Face à la crise de la zone Euro, le gouvernement français a donné l’illusion de porter quelques propositions fortes, sur l’emploi des jeunes ou l’union bancaire par exemple. Ces propositions restent toutefois faibles et inachevées. La France reste paralysée face à des choix essentiels pour sortir de cette crise, notamment celui d’abandonner un modèle intergouvernemental pour évoluer vers une Europe fédérale, plus démocratique, et plus solidaire. C’est cette Europe seulement qui permettra de trouver des solutions aux crises financières accentuées par la troïka. Enfin, le pacte pour la croissance promis par François Hollande pour permettre à l’UE de renouer avec de réelles politiques d’investissement s’est avéré inconsistant. L’euroscepticisme continuera de progresser tant que sera tenu un double discours, comme celui qui consiste à approuver le TSCG puis à reprocher à la Commission Européenne, quand elle l’applique, de « nous dicter ce que nous avons à faire ». Il continuera aussi de progresser tant que les citoyens ne seront pas impliqués dans les décisions communautaires, tant que le monde des affaires sera le seul interlocuteur privilégié de nos dirigeants et tant que la Commission Européenne ne répondra pas de ses actes devant les représentants du peuple européen.
La négociation sur le budget européen a été une autre occasion ratée de faire bouger les lignes. Certes, la pression du Royaume-Uni, de l’Allemagne et d’autres pays était forte pour un budget au rabais, mais la France n’est pas allée plus loin qu’une vision étriquée de son intérêt national, présentant comme une victoire le maintien des aides versées aux (gros) agriculteurs français. La voix du groupe vert au Parlement Européen, qui a porté jusqu’au bout un budget ambitieux, fondé sur des ressources propres et permettant une dépense plus efficace au niveau européen qu’au niveau national, n’a pas été entendue. L’attribution des fonds européens, qui devrait être au moins en partie déléguée aux régions, sera à étudier sur le long-terme.
Sur la place de l’Europe dans le monde, le gouvernement a montré à juste titre qu’il ne souhaitait pas que la France agisse sans le soutien de ses partenaires européens, que ce soit au Mali ou en Syrie. Mais il n’a pas su rendre claire sa volonté de porter une Europe dotée d’une défense et diplomatie vraiment communes, d’une parole coordonnée sur les libertés fondamentales (Snowden et PRISM), d’un modèle économique et social plus écologique et plus viable (accords de libre-échange UE-USA, où l’on ne peut pas se contenter de défendre l’exception culturelle).
Enfin, on peut regretter qu’en France la politique européenne reste une prérogative avant tout gouvernementale, dont les grandes orientations sont discutées au sein d’un cercle restreint.

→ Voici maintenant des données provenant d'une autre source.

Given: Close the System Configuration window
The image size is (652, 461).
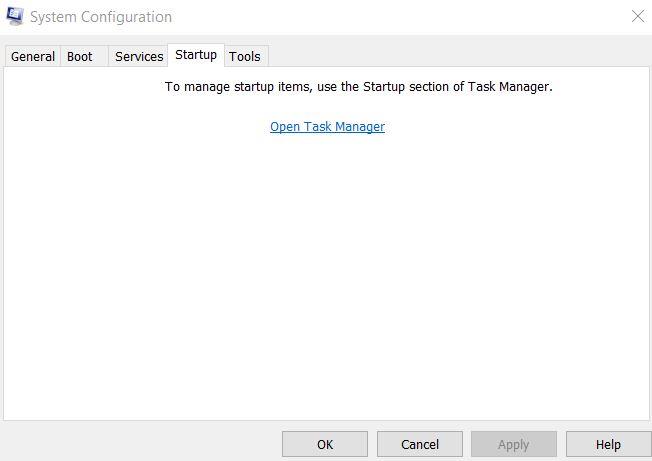Looking at the screenshot, I should [x=638, y=16].
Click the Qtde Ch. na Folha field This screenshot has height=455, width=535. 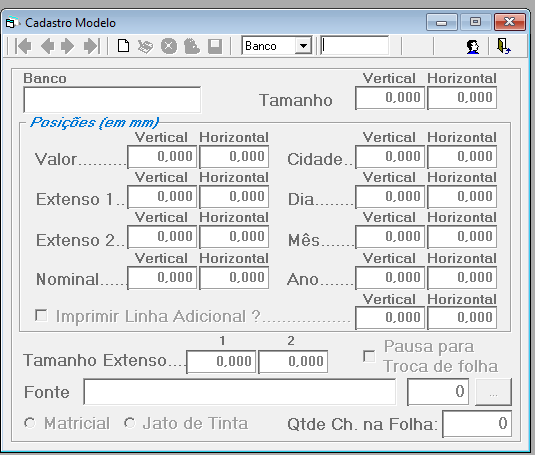pyautogui.click(x=477, y=424)
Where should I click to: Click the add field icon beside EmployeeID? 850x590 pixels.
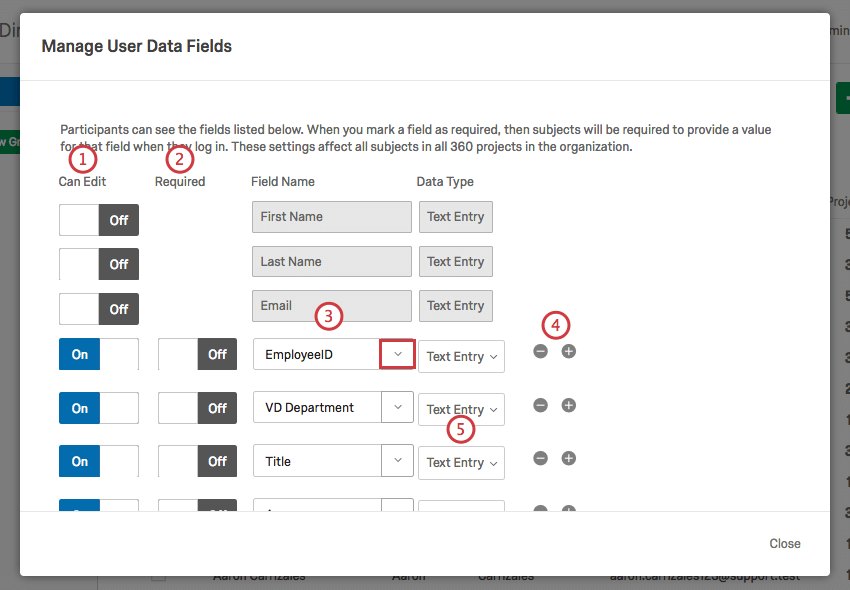pos(568,351)
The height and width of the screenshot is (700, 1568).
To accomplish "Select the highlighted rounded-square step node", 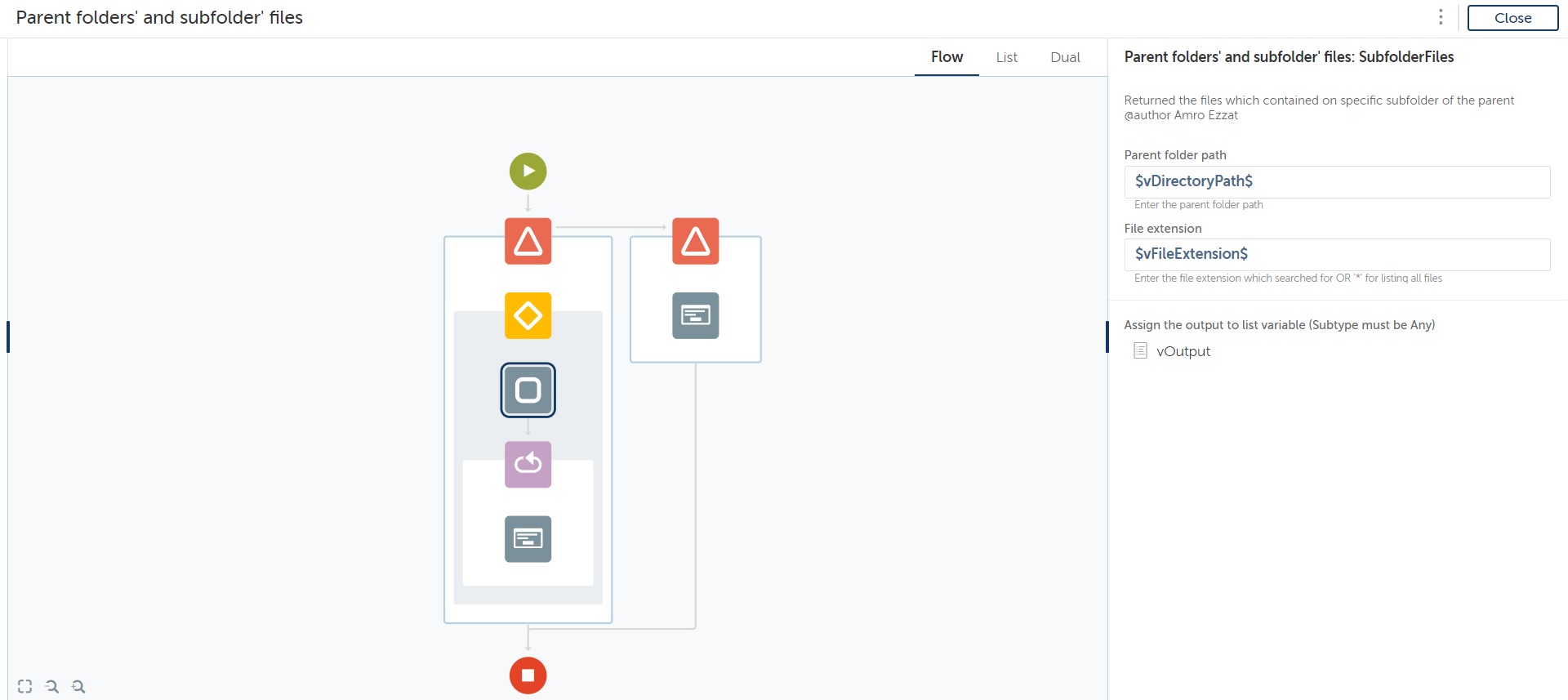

Le gouvernement laisse encore prospérer l’idée que le débat sur l’avenir de l’Europe doit se limiter à un affrontement entre le libre-échangisme austéritaire de Barroso et le nationalo-colbertisme de Montebourg. Il est donc indispensable de continuer à porter dans la majorité l’idée que le repli national n’est pas une solution et qu’une Europe plus démocratique, plus solidaire et plus écologique est souhaitable et possible, notamment face à la montée des extrémismes en Europe. Passons au 21ème siècle, partageons notre souveraineté pour collectivement décider de notre futur.